▶ [TASK TO CARRY OUT]
Transcribe the entries below exactly.

Source data:
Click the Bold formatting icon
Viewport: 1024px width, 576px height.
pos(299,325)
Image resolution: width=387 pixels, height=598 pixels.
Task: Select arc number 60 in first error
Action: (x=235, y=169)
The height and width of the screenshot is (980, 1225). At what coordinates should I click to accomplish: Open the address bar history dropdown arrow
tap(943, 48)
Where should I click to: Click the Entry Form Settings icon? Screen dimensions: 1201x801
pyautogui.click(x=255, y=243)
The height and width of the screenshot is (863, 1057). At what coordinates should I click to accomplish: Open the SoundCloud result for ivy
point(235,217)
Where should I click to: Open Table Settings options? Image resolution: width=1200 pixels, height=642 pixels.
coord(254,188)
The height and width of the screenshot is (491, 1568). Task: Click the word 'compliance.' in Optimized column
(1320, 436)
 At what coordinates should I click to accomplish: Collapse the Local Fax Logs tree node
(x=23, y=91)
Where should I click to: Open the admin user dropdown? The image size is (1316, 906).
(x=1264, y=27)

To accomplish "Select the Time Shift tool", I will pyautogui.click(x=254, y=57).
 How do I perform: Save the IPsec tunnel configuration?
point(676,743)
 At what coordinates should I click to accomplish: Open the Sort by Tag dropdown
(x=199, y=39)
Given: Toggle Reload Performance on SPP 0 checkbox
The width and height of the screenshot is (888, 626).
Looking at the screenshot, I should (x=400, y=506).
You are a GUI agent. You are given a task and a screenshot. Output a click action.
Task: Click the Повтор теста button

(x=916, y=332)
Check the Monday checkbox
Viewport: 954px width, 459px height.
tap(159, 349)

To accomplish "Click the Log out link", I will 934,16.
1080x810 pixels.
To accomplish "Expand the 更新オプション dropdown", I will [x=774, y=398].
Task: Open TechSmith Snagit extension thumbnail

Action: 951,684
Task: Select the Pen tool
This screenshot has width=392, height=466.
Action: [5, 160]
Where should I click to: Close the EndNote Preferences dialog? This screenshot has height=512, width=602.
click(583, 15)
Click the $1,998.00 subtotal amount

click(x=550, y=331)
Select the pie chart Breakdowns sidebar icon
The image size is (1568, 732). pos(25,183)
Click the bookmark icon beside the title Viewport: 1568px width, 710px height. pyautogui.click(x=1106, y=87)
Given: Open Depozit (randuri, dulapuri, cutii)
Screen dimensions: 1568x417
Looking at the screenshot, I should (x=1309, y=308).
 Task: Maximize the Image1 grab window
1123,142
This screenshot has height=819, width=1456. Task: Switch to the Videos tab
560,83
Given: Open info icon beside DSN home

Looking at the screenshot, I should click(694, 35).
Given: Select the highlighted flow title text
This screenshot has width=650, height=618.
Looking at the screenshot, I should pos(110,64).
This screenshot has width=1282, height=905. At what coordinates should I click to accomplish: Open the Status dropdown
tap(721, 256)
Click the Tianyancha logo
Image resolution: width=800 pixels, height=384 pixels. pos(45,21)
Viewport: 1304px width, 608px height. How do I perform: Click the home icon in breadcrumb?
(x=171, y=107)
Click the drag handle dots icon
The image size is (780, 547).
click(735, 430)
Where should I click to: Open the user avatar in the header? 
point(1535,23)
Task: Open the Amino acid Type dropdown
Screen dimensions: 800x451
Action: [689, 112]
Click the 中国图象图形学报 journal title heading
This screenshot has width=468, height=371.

▶ [RESULT FOR THIS TASK]
Click the Bold formatting icon
Viewport: 1024px width, 576px height.
pos(299,325)
Image resolution: width=387 pixels, height=598 pixels.
Task: Select arc number 60 in first error
Action: (x=235, y=169)
The height and width of the screenshot is (980, 1225). At what coordinates should I click to accomplish: Open the address bar history dropdown arrow
tap(943, 48)
Where should I click to: Click the Entry Form Settings icon? Screen dimensions: 1201x801
pyautogui.click(x=255, y=243)
The height and width of the screenshot is (863, 1057). At what coordinates should I click to accomplish: Open the SoundCloud result for ivy
point(235,217)
Where should I click to: Open Table Settings options? Image resolution: width=1200 pixels, height=642 pixels.
coord(254,188)
The height and width of the screenshot is (491, 1568). Task: Click the word 'compliance.' in Optimized column
(1320, 436)
 At what coordinates should I click to accomplish: Collapse the Local Fax Logs tree node
(x=23, y=91)
Where should I click to: Open the admin user dropdown? The image size is (1316, 906).
(x=1264, y=27)

To accomplish "Select the Time Shift tool", I will pyautogui.click(x=254, y=57).
 How do I perform: Save the IPsec tunnel configuration?
point(676,743)
 At what coordinates should I click to accomplish: Open the Sort by Tag dropdown
(x=199, y=39)
Given: Toggle Reload Performance on SPP 0 checkbox
The width and height of the screenshot is (888, 626).
Looking at the screenshot, I should (x=400, y=506).
You are a GUI agent. You are given a task and a screenshot. Output a click action.
Task: Click the Повтор теста button

(x=916, y=332)
Check the Monday checkbox
Viewport: 954px width, 459px height.
tap(159, 349)

To accomplish "Click the Log out link", I will 934,16.
1080x810 pixels.
To accomplish "Expand the 更新オプション dropdown", I will [x=774, y=398].
Task: Open TechSmith Snagit extension thumbnail

Action: 951,684
Task: Select the Pen tool
This screenshot has width=392, height=466.
Action: [5, 160]
Where should I click to: Close the EndNote Preferences dialog? This screenshot has height=512, width=602.
click(583, 15)
Click the $1,998.00 subtotal amount

click(x=550, y=331)
Select the pie chart Breakdowns sidebar icon
The image size is (1568, 732). pos(25,183)
Click the bookmark icon beside the title Viewport: 1568px width, 710px height. pyautogui.click(x=1106, y=87)
Given: Open Depozit (randuri, dulapuri, cutii)
Screen dimensions: 1568x417
Looking at the screenshot, I should (x=1309, y=308).
 Task: Maximize the Image1 grab window
1123,142
This screenshot has height=819, width=1456. Task: Switch to the Videos tab
560,83
Given: Open info icon beside DSN home

Looking at the screenshot, I should click(694, 35).
Given: Select the highlighted flow title text
This screenshot has width=650, height=618.
Looking at the screenshot, I should pos(110,64).
This screenshot has width=1282, height=905. At what coordinates should I click to accomplish: Open the Status dropdown
tap(721, 256)
Click the Tianyancha logo
Image resolution: width=800 pixels, height=384 pixels. pos(45,21)
Viewport: 1304px width, 608px height. How do I perform: Click the home icon in breadcrumb?
(x=171, y=107)
Click the drag handle dots icon
The image size is (780, 547).
click(735, 430)
Where should I click to: Open the user avatar in the header? 
point(1535,23)
Task: Open the Amino acid Type dropdown
Screen dimensions: 800x451
Action: [689, 112]
Click the 中国图象图形学报 journal title heading
This screenshot has width=468, height=371.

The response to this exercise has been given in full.